Ainsi le verbe prioriser, anglicisme de la plus belle eau pour dire « donner la priorité à », et tous ces termes du troisième type qui prolifèrent dans l’espace public comme présentiel, distanciel, ces néo-barbarismes qui fleurissent dans la steppe lexicale au temps du grand déglinguement viral, des termes ridiculement ampoulés quand on pourrait dire simplement « en présence » ou « à distance ». Et que dire de candidater, au lieu de se porter candidat ou déposer sa candidature ? Et ne parlons pas de l’anglicisme à la mode sécure, anglicisme grotesque s’il en est pour dire « sûr ».

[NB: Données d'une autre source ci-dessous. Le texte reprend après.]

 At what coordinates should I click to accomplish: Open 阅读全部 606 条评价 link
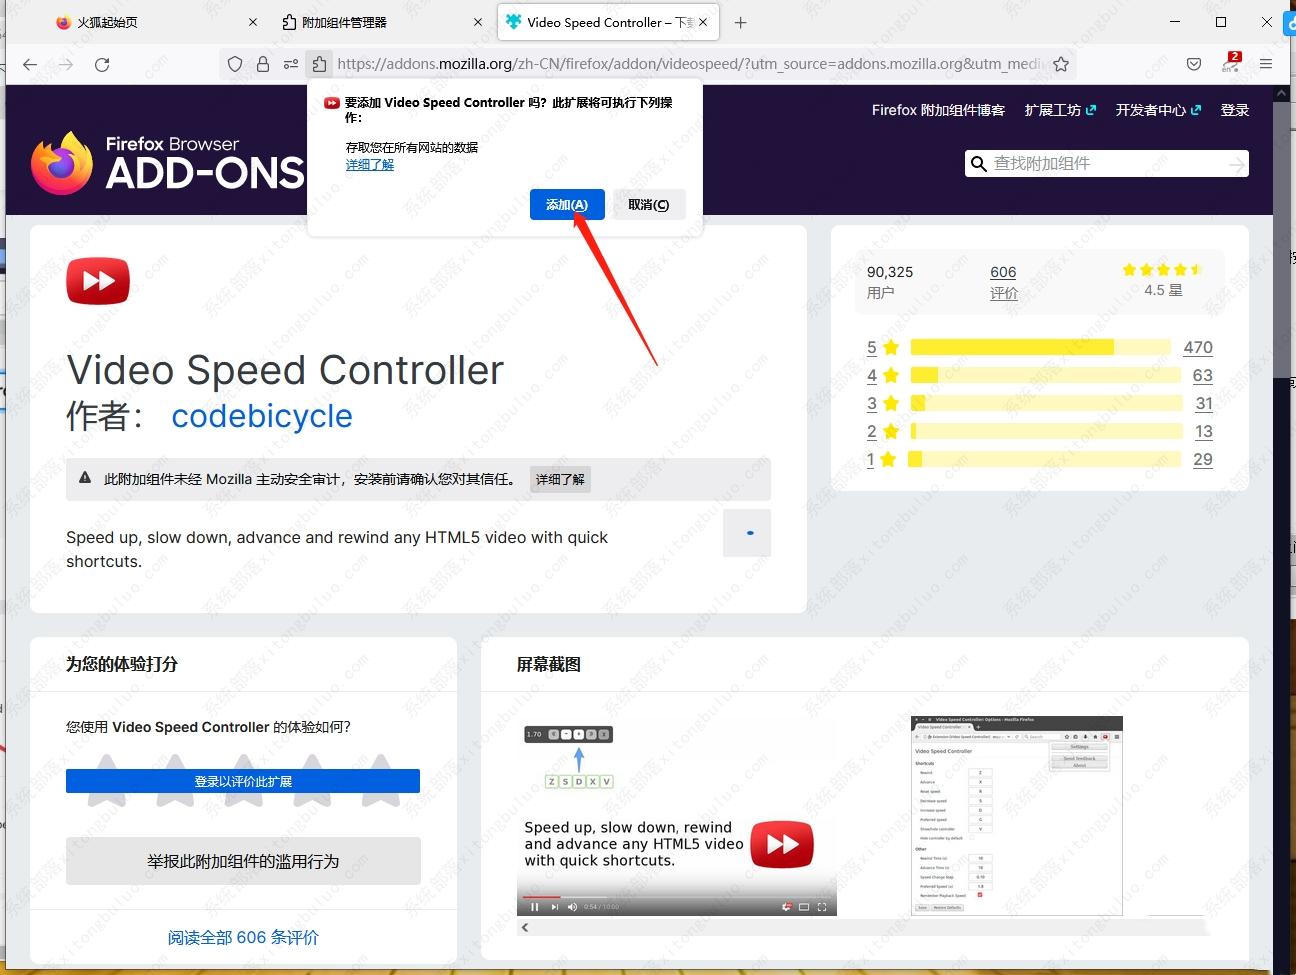243,937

Dans l’entretien qu’il a livré à la revue Zadig, Emmanuel Macron parle d’un retour à « des temps moyenâgeux » avec « les grandes jacqueries » (les Gilets jaunes, de 2018 à 2019), » les grandes épidémies, les grandes peurs… » Curieusement, il n’est pas étonnant de voir coexister toute une terminologie d’une humanité non pas augmentée mais plutôt diminuée avec ces présentiel et autres distanciel, lexique d’une humanité en recul avec les temps moyenâgeux dont parle le président. En cette époque obscure, il y a l’emploi d’un néologisme odieux qui n’a cessé de progresser pour finir par s’imposer en raison de la fréquence effroyable de l’acte auquel il se réfère, le terme de féminicide. Le meurtre de femme. Un meurtre perpétré parfois en pleine rue par le conjoint ou l’ex-conjoint de la victime et qui est l’aboutissement de violences conjugales répétées, signalées aux autorités, comme dans le dernier féminicide à Hayange. Si ce mot ignoble n’a pas son pendant masculin, androcide (et non pas homicide, qui est le meurtre d’un homme au sens d’être humain et non pas de personne de genre masculin, d’où le recours à un attelage néologique gréco-latin), c’est tout simplement parce que le meurtre d’un homme par sa conjointe est infiniment plus rare.
Pour en revenir à la pandémie qui met à mal le mille-feuilles social, et qui, curieusement, semble avoir une incidence jusque dans notre manière de parler, notons à point le français se mord la langue, à quel point il bafouille et hésite à propos même de la maladie qui l’assaille, ne sachant choisir entre le féminin et le masculin pour qualifier cette chose qui fait plier le monde : faut-il dire le covid-19 ou la covid-19 ? On avait commencé par dire « le », et puis l’article féminin « la » a fini par émerger. Il semblerait que l’académicienne Hélène Carrère d’Encausse ait été à la manœuvre pour faire adopter « la » au lieu de « le », respectueuse en cela de la tradition misogyne qui veut que les calamités naturelles (comme les tempêtes) portent un nom féminin. C’est un peu comme cette légende qui prétend que l’hystérie serait une caractéristique féminine pour cette simple raison que le mot hystérie est l’homologue grec du latin utérus. Quoi qu’il en soit, le covid a fini par céder le pas à la covid, dans une opération linguistique transgenre inédite, comme la situation sanitaire, inédite.
Il est vrai que Covid est un acronyme anglais pour corona disease, et qu’un acronyme n’a pas vraiment de genre en soi. Pourquoi en effet dire la Covid quand laser, acronyme lui aussi (de light amplification by stimulated emission of radiation), est un mot masculin, alors que, en français, « l’amplification de la lumière par émission stimulée de radiation » devrait en toute logique aboutir à un féminin pour ce mot. Alors bien sûr, il y a une explication, c’est qu’on parle de rayon laser. Le genre masculin de rayon a fini par contaminer laser. Le choix de la covid peut aussi s’expliquer parce qu’on parle de la maladie du coronavirus, et que le féminin de maladie aurait fini par l’emporter sur le masculin de coronavirus. Pour autant, il y a autre chose, comme un phénomène d’étage social, car parler de la covid a fini par devenir plus élégant, plus racé que le covid, plus roturier, plus sur le plancher des besogneux en première ligne, comme les caissières ou les livreurs. Certes. Mais on peut aussi voir dans ce changement de genre linguistique les retombées d’un orage de cytokine, une réaction immunitaire excessive face à l’irruption du virus dans l’organisme vivant de la langue.